A study of 755 Aboriginal Victorians in 2013 reported that nearly all respondents (97%) had experienced at least one incident that they perceived as racist in the preceding 12 months.32
Institutionalised racism is ‘the collective failure of an organisation to provide an appropriate and professional service to people because of their colour, culture, or ethnic origin. It can be seen or detected in processes, attitudes and behaviour which amount to discrimination through unwitting prejudice, ignorance, thoughtlessness and racist stereotyping which disadvantage minority ethnic people’.33,34 This should be seen in the context of systematic racism, which ‘operates across political, legal, economic and social systems’34 and is a predeterminant of institutionalised racism. Both forms of racism result in assumptions and attitudes that lead to bias in the safety and quality of health care, and can result in inadequate care and poorer health outcomes for Aboriginal and Torres Strait Islander people.

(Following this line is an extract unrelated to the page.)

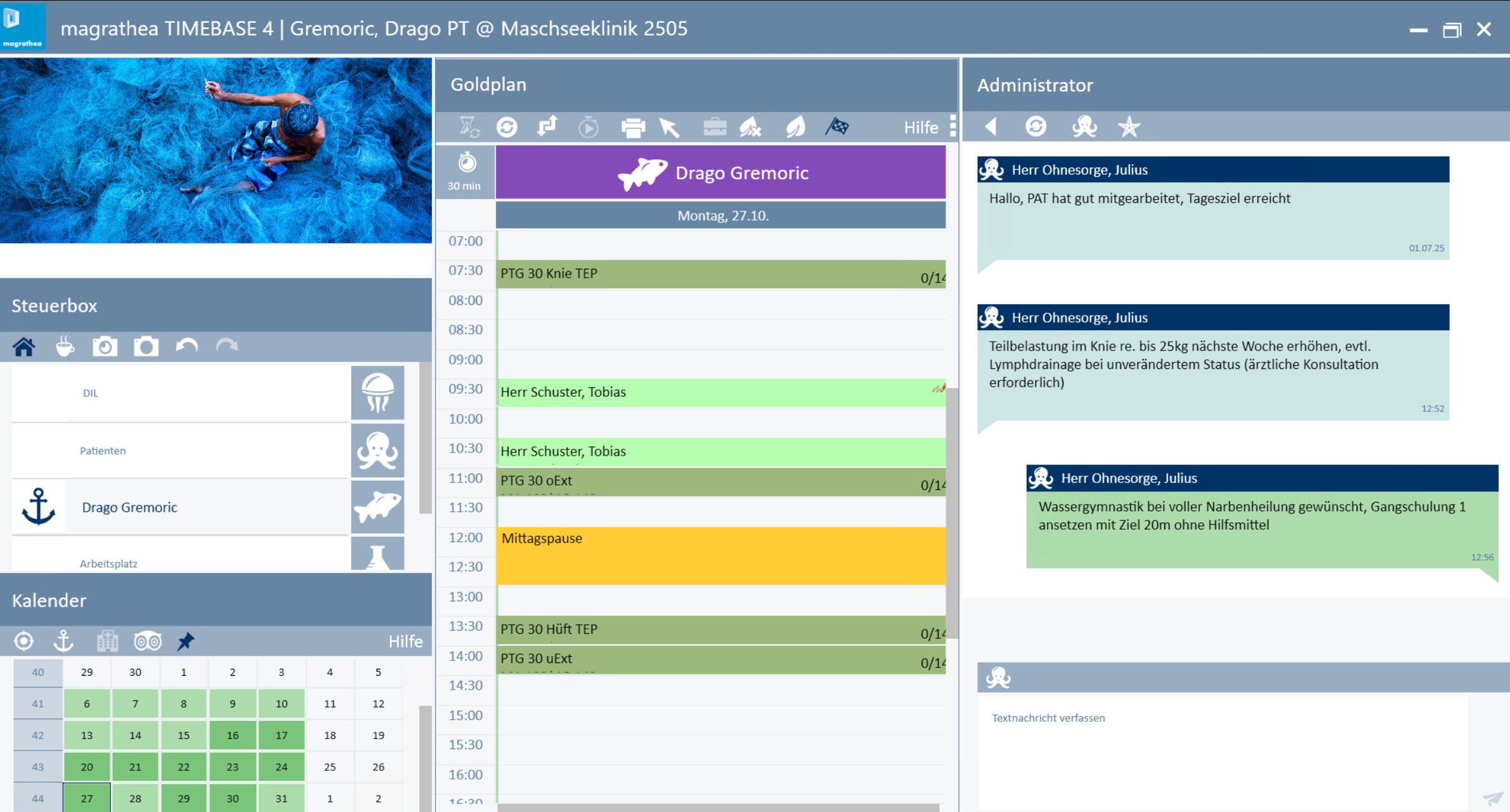Screen dimensions: 1510x812
Task: Click the undo arrow in Steuerbox
Action: tap(186, 346)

These historical events and experiences, coupled with personal and family experiences of institutionalised racism and disrespectful communication, contribute to mistrust in the system by Aboriginal and Torres Strait Islander people and, at times, an unwillingness to engage with healthcare services at all.
A 2017 evaluation of Victorian hospitals found that Aboriginal and Torres Strait Islander people continue to experience hospitals as sites of trauma and the Aboriginal and Torres Strait Islander workforce experience dangerous levels of vicarious trauma, cultural load and isolation.35,36
What is cultural awareness and cultural competency?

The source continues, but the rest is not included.